::: EXTRACTED MATERIAL :::

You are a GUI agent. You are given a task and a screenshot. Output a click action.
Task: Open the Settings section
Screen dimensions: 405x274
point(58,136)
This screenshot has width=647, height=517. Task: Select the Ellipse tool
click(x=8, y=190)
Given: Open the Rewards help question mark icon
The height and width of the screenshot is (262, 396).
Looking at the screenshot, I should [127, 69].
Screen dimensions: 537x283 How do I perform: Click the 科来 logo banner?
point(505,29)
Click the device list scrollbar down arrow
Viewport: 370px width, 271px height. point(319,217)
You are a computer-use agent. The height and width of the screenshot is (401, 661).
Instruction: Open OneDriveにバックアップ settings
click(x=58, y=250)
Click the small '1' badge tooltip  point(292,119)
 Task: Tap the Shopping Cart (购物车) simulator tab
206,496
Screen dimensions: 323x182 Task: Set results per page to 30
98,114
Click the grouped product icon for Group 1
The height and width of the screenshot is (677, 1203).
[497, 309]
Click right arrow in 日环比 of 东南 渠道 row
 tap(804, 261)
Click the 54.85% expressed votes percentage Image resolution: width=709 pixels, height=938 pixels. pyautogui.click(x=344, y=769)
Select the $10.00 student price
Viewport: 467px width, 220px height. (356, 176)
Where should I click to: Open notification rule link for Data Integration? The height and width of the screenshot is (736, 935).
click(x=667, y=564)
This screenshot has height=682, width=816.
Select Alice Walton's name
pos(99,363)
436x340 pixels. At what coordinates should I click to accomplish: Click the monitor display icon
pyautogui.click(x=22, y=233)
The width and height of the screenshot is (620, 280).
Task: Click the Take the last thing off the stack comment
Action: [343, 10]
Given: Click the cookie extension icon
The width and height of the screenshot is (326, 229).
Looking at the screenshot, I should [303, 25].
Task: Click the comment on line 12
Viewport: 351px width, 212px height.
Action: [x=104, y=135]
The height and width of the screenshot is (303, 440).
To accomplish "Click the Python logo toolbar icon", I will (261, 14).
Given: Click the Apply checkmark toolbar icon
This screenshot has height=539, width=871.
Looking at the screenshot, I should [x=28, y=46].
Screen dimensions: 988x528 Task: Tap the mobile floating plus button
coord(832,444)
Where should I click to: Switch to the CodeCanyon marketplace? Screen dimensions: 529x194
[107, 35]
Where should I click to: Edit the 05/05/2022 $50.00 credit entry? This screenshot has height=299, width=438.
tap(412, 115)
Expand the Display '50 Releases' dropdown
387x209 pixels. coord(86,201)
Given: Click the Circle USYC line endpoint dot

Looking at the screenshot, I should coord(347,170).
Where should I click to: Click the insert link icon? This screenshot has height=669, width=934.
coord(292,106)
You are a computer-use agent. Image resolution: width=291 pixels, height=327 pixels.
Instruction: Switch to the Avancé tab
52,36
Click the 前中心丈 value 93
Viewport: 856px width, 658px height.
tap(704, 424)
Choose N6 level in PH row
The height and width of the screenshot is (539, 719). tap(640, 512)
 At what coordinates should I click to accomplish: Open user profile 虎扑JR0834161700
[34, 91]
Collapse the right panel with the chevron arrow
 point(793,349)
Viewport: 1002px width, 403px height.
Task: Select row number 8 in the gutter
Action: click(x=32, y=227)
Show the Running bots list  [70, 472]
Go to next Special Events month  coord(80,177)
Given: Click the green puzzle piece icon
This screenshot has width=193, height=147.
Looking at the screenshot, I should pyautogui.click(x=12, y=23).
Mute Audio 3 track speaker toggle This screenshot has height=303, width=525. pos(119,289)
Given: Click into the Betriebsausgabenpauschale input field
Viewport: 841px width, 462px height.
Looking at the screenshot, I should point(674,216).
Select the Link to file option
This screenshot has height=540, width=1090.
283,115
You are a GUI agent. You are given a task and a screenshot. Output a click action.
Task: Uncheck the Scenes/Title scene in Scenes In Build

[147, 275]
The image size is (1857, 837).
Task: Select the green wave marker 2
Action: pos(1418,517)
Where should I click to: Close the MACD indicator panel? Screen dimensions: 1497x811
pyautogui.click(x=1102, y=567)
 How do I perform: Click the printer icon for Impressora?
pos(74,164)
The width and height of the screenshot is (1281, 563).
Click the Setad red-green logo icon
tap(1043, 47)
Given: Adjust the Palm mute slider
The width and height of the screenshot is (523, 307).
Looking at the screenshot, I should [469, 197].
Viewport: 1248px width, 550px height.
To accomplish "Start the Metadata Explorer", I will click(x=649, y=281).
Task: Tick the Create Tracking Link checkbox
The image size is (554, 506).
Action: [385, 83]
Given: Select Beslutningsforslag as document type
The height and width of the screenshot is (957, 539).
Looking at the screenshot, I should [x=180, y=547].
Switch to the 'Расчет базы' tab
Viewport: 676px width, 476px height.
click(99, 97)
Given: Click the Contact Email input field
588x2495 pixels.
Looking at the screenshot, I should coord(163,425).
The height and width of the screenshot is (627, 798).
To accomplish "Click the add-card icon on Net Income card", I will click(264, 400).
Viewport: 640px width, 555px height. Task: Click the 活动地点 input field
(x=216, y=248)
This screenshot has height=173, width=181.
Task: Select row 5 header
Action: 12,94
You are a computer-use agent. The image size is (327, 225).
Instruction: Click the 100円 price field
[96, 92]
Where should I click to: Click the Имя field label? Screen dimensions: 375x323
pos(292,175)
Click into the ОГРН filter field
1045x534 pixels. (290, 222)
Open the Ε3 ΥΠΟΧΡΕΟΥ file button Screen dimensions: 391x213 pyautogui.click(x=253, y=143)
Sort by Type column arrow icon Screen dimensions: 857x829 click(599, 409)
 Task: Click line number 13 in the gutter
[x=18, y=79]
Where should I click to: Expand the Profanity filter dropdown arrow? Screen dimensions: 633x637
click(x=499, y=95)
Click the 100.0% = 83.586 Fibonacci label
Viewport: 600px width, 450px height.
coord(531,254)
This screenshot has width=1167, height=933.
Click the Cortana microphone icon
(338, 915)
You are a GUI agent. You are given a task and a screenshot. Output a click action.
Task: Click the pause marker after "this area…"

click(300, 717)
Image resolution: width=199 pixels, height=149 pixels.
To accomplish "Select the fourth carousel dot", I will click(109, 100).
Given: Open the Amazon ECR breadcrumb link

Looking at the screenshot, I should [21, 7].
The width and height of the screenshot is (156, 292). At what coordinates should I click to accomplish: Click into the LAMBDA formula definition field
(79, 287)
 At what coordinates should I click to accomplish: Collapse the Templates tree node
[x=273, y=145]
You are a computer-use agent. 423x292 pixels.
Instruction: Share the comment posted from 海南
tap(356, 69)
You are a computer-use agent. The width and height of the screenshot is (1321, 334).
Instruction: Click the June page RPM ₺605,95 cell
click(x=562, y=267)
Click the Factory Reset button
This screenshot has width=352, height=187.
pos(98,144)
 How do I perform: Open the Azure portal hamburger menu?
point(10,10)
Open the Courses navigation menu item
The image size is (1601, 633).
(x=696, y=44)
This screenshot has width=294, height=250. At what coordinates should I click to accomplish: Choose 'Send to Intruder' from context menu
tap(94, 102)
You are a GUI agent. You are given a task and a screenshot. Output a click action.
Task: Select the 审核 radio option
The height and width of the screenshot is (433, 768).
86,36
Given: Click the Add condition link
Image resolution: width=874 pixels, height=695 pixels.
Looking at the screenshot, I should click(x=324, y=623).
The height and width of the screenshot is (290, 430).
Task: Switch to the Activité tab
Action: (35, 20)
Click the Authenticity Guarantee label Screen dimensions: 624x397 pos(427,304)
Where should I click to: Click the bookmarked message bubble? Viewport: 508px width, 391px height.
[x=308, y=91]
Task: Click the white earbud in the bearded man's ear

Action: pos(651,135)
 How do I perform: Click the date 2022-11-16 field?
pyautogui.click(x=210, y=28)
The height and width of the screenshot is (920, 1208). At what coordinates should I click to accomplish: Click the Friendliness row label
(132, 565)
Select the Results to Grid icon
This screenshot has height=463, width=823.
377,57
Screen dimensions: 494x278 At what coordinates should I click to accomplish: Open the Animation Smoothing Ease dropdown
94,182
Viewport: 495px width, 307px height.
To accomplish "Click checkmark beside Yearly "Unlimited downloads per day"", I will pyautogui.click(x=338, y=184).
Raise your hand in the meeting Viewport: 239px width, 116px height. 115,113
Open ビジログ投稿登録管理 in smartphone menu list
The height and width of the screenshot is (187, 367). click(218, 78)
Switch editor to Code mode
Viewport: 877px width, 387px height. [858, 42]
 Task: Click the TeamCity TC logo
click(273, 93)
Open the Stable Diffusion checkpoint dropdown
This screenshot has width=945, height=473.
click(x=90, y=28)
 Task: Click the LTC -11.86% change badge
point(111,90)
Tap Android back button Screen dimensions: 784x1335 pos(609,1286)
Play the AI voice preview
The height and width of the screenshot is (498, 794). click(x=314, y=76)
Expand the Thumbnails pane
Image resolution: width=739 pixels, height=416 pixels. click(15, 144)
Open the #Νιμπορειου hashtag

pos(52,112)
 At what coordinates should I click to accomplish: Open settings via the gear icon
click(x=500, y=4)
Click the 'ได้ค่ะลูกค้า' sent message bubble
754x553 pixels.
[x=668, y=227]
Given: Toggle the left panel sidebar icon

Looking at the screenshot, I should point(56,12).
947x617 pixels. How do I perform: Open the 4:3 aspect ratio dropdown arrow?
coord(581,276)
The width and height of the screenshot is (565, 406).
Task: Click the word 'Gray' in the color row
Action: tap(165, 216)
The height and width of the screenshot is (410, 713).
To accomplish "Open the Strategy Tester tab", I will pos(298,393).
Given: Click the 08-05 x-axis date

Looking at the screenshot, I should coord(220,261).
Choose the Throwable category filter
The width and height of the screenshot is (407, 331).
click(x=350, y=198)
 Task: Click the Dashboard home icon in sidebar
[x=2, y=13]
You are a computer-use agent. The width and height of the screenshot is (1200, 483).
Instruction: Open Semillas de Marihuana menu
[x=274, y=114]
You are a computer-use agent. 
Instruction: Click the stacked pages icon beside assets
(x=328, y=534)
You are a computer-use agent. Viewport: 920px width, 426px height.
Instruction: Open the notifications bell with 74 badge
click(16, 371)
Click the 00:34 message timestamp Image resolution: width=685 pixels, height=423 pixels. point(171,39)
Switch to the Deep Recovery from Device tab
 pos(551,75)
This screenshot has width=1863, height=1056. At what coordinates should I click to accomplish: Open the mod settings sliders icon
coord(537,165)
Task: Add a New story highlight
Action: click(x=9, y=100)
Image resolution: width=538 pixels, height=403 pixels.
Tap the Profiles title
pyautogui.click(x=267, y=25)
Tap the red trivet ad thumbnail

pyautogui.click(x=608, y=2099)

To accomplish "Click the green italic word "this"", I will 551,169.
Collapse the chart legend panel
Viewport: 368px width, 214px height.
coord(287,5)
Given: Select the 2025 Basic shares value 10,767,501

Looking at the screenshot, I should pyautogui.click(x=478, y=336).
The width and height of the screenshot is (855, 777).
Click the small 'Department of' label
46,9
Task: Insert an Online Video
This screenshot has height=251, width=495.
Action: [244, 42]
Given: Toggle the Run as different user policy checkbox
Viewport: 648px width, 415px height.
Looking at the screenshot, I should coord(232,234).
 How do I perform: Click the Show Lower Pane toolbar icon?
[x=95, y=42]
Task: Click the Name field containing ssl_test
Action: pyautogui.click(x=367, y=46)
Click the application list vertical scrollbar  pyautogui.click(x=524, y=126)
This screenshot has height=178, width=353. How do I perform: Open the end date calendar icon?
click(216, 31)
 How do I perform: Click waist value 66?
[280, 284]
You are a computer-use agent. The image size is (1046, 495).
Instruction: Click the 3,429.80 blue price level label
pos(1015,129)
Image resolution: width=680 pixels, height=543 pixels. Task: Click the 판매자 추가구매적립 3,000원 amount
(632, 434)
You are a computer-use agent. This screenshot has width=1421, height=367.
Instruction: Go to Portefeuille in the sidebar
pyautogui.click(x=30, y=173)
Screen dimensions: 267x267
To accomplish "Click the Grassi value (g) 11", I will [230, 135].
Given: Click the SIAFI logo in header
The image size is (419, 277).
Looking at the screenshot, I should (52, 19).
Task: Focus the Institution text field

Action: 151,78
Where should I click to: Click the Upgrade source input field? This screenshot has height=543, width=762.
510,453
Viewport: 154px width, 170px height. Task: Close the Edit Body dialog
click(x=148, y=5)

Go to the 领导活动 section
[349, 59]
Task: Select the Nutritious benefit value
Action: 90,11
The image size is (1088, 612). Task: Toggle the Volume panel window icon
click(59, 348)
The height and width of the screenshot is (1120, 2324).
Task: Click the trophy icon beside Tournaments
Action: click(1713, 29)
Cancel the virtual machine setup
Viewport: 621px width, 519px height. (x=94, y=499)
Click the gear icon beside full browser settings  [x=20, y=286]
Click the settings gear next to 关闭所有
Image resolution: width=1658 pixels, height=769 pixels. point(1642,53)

:::

- WHAT YOU HAVE TO DO
Each line in the listing above from the one containing "The height and width of the screenshot is (410, 713)." through the one containing "Click the 00:34" should be repeated exactly, and no other line.

- RESULT
The height and width of the screenshot is (410, 713).
To accomplish "Open the Strategy Tester tab", I will pos(298,393).
Given: Click the 08-05 x-axis date

Looking at the screenshot, I should coord(220,261).
Choose the Throwable category filter
The width and height of the screenshot is (407, 331).
click(x=350, y=198)
 Task: Click the Dashboard home icon in sidebar
[x=2, y=13]
You are a computer-use agent. The width and height of the screenshot is (1200, 483).
Instruction: Open Semillas de Marihuana menu
[x=274, y=114]
You are a computer-use agent. 
Instruction: Click the stacked pages icon beside assets
(x=328, y=534)
You are a computer-use agent. Viewport: 920px width, 426px height.
Instruction: Open the notifications bell with 74 badge
click(16, 371)
Click the 00:34 message timestamp Image resolution: width=685 pixels, height=423 pixels. point(171,39)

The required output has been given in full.